Without the pictures, repeat all of the data exactly as it appears below.

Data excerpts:

________________

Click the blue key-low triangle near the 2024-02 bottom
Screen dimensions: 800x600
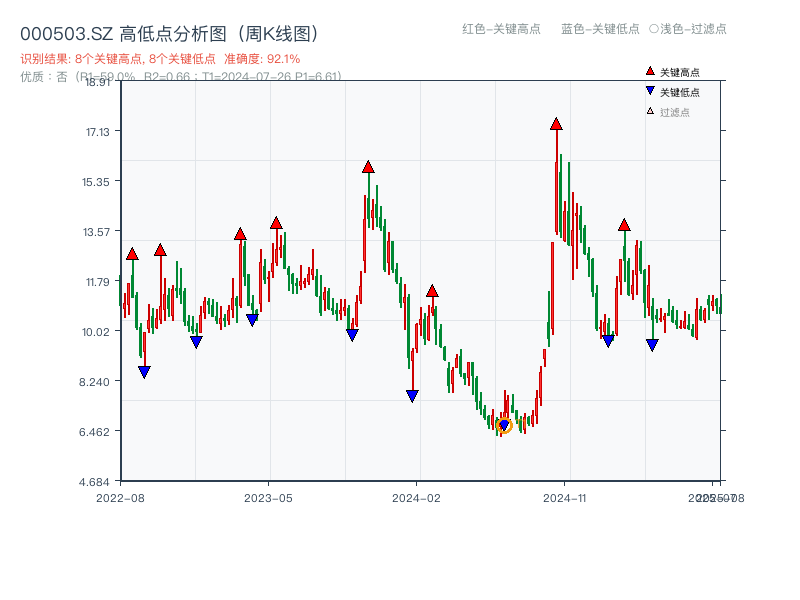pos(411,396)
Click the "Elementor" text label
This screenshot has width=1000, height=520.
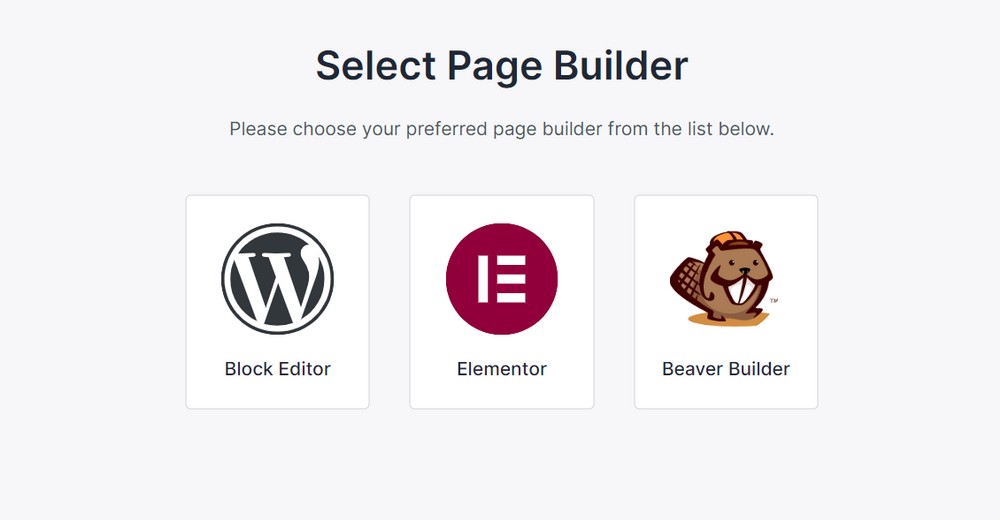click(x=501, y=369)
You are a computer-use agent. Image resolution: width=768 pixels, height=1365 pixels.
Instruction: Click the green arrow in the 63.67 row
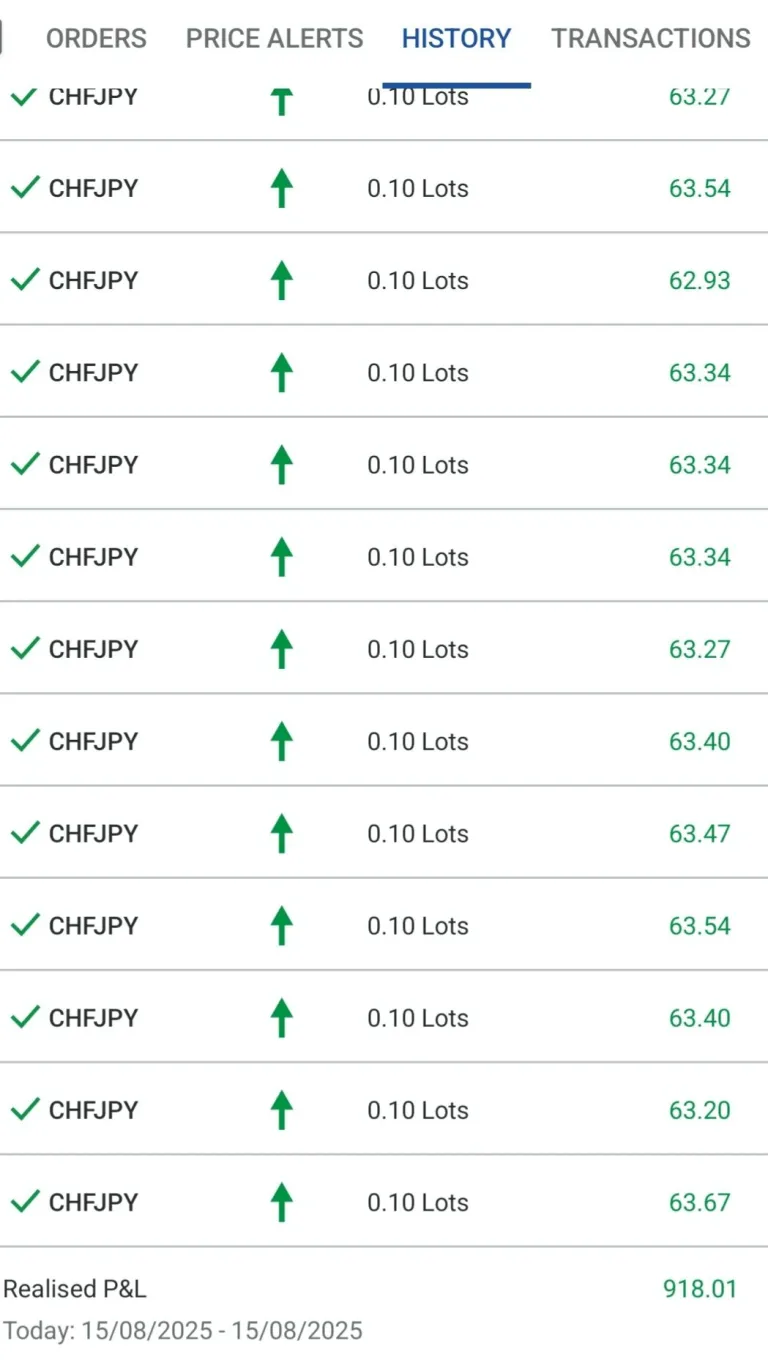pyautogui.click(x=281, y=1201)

________________

● SOLUTION FOR THIS TASK
Click the blue key-low triangle near the 2024-02 bottom
Screen dimensions: 800x600
pos(411,396)
Click the "Elementor" text label
This screenshot has width=1000, height=520.
click(x=501, y=369)
You are a computer-use agent. Image resolution: width=768 pixels, height=1365 pixels.
Instruction: Click the green arrow in the 63.67 row
pyautogui.click(x=281, y=1201)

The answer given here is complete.